【独自取材】クラウド型在庫管理システムのロジクラ、不動在庫流動化支援を検討

【独自取材】クラウド型在庫管理システムのロジクラ、不動在庫流動化支援を検討

武末CSO、数年内のプラットフォーム本格運用開始目指す

クラウドベースの在庫管理システム「ロジクラ」を展開しているロジクラ(東京都新宿区西新宿)は、顧客の小売業などの在庫適正化支援を拡充する方針だ。システムを通じて効率的かつ正確に在庫を管理できるよう引き続きサポートするのに加え、今後は不動在庫の流動化を後押しして顧客企業のキャッシュフロー改善につなげていくことを視野に入れている。

他にも、ロジクラユーザーの要望に合致した倉庫スペースの紹介に注力しており、ニーズが高まっている冷凍・冷蔵倉庫も積極的にカバーしていく構えだ。同社の武末健二朗取締役CSO(最高戦略責任者)は「当社は『在庫データを活用し、企業の成長を支援する』ことに基軸を据えている。在庫管理に悩まれている小売業やメーカーはいまだ多いだけに、サービス内容を拡充し、顧客の課題解決に一層貢献していきたい」と強調している。

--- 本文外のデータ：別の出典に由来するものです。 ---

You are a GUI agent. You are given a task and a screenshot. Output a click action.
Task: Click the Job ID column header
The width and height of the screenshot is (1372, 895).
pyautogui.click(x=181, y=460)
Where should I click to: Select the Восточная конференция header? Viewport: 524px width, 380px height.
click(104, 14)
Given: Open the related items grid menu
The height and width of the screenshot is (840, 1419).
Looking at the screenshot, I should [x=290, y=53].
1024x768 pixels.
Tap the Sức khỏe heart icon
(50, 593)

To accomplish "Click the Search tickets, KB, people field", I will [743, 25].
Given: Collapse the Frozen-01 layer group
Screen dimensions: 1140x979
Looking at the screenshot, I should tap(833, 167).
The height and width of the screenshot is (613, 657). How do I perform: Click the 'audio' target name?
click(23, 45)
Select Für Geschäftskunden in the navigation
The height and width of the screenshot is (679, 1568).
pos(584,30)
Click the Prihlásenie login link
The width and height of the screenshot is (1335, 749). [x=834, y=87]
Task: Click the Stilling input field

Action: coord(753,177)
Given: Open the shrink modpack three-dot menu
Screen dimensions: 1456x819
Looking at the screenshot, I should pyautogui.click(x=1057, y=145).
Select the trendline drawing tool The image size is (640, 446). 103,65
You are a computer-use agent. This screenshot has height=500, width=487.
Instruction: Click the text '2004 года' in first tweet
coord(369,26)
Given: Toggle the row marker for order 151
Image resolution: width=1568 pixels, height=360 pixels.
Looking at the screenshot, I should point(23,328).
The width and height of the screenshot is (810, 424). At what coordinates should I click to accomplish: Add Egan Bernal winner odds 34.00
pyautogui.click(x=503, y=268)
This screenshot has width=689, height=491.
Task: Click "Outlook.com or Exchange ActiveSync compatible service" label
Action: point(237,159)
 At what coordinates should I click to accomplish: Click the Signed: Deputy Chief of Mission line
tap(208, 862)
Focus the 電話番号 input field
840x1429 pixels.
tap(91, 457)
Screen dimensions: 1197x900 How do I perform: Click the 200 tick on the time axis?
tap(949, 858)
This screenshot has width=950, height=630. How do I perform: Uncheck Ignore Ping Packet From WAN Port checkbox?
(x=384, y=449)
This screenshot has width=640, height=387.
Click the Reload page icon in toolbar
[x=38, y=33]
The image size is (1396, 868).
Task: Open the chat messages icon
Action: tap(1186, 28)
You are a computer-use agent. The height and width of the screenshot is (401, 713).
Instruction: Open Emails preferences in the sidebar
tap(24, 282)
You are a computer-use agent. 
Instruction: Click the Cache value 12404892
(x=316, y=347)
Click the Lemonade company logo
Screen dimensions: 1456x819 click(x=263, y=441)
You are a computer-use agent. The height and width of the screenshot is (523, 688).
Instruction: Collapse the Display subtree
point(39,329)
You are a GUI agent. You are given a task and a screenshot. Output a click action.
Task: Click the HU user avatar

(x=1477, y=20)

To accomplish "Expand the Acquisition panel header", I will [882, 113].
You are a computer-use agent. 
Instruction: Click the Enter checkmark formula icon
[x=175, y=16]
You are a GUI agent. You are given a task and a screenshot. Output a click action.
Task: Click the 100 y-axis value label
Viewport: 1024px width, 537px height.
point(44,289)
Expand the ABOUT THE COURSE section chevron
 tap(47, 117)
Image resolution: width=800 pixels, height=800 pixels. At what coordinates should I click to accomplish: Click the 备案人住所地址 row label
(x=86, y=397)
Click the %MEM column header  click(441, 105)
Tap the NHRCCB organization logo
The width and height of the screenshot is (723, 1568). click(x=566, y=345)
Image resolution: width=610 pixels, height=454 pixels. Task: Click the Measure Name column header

ロジクラのイメージ(以下、いずれもロジクラ提供・クリックで拡大)

企業間で在庫のやり取り可能なマーケットプレイス構築

ロジクラは2018年11月に正式版の提供をスタート。主に個人事業主から中小企業をターゲットに設定し、iPhoneを使ったバーコード検品やピッキングを可能にするほか、納品状や送り状の作成、バーコードラベルの発行などにも対応。在庫状況のデータ化も自動で行う。既に膨大な商品データを保有しているため、ユーザーが細かく商品を登録する手間が省ける。機能を限定した無料プランを設定、気軽に利用を始められるよう配慮していることなどもあり、導入事業者は既に1万を大きく超えている。

併せて、同じくクラウドベースで利用可能な店舗のPOS(販売時点情報管理)システム「スマレジ」を手掛けるスマレジ(大阪市中央区)とAPI連携を開始。ユーザーはECで受け付けた注文を店舗から配送できるようにして欠品を回避するなど、外部のサービスと積極的にタッグを組み、ロジクラユーザーの販売機会確保を図っている。


スマレジとの連携のイメージ

新たな展開として、さらに踏み込み、ロジクラを通じて蓄積した入出荷や販売に関するデータを基に、個々の商品の需要を分析・予測し、ユーザーがより少ない在庫で大きな収益を挙げられるようサポートすることを検討している。

併せて、不動在庫の流動化に向けては、ロジクラユーザーに対し、在庫の価値を評価した上でどの程度の価格に設定し、どういったチャネルで販売すべきかをアドバイスする外部の事業者を適宜紹介することなどを想定。在庫データを生かして企業間で商品を融通し合うマーケットプレイスを準備する構想を立てているほか、在庫を基に資金調達する動産担保融資を手掛ける企業との連携も念頭に置いている。

武末CSOは「他の事業者の方々の力もお借りして、在庫に関する諸問題を解決するためのプラットフォームを構築したい。ニーズはかなり大きいと感じている」と語り、数年以内にサービスの運用を本格的に始められるよう準備を着実に進める方針を示した。